Antes de emigrar, corria o ano de 1969 e tinha Belarmino 28 anos (e já depois de combater em Angola cerca de três anos), trabalhava numa fábrica de sapatos em Belém e não tem dúvidas em afirmar que hoje faria exatamente a mesma escolha. Esta cidade surgiu na sua vida de forma casual. “A primeira vez que vim às Caldas ainda não tinha casa e decidi comprar aqui um apartamento e um terreno em frente onde mandámos construir a nossa casa”, recorda. Todos os anos Belarmino vem a este almoço e gosta do convívio. “É interessante, partilham-se histórias e encontram-se outras pessoas” que também se aventuraram a atravessar fronteiras.

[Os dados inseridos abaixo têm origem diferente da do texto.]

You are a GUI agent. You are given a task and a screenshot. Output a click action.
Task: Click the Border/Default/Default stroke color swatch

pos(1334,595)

O repasto é confecionado pelas tasquinhas, este ano pela AE “Os Amigos do Pintas”, CRCD Mata do Porto Mouro, GD Landal, ACR Nadadouro e ASAS Lobeiros. É na cozinha desta última tasquinha que encontramos Maria Arsénia, como é conhecida Maria da Conceição Costa. Apesar de estar a confecionar o almoço, também ela foi e ainda é emigrante. “É um dia especial para mim”, afirma à Gazeta das Caldas. Com 87 anos, e enquanto descasca batatas para fritar, exclama que “estamos aqui é para ajudar” e depois partilha a sua história. “Fui para Toronto, no Canadá, tinha quatro filhos pequenos”. O marido tinha ido primeiro e quando chegou com os filhos, a mais nova de apenas dois anos, já tinham casa. “Correu tudo bem, eu não sabia ler e sempre trabalhei”, diz-nos, contando que o seu primeiro e único trabalho, que exerceu durante 24 anos, foi a lavar roupa de hospitais. “Gostei do Canadá, mas gosto muito de Portugal”, afirmou.

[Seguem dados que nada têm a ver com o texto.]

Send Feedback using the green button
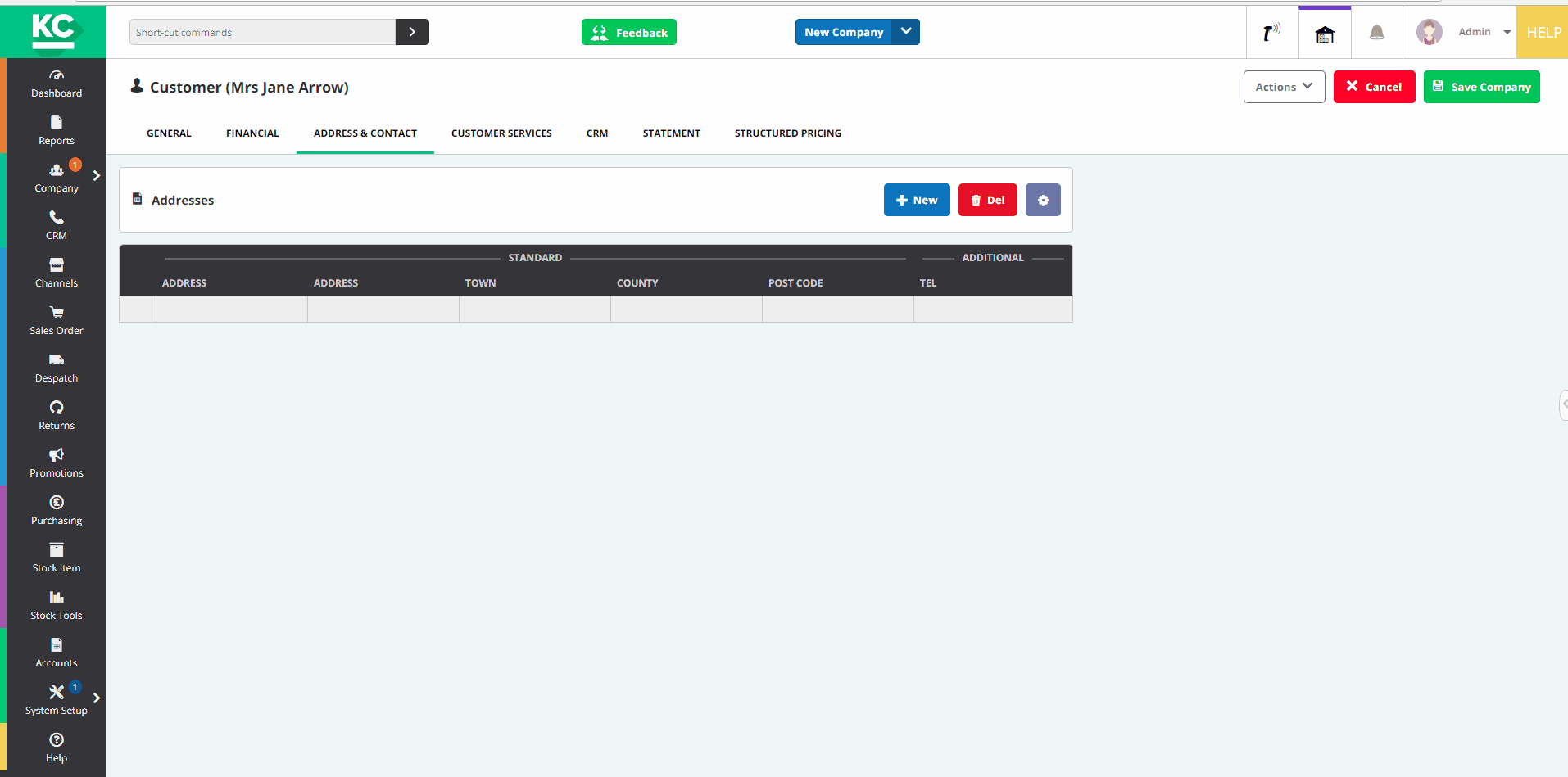Image resolution: width=1568 pixels, height=777 pixels. 628,32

O presidente da Assembleia Municipal, Fernando Costa, lembrou a criação deste dia, por parte da Junta de Freguesia. Mostrou ainda o seu reconhecimento aos caldenses que foram em busca de melhores condições de vida, mas depois investiram na sua terra, onde construíram habitações e negócios e contribuíram para o progresso da cidade. Já o presidente da Câmara, Vítor Marques, salientou a proximidade que têm tentado criar através dos Bairros Comerciais Digitais. Na cerimónia esteve ainda Jorge Ventura, da Associação Regional Caldense. Pelas 17h00 realizou-se uma homenagem, no monumento ao Emigrante, na entrada Sul da cidade.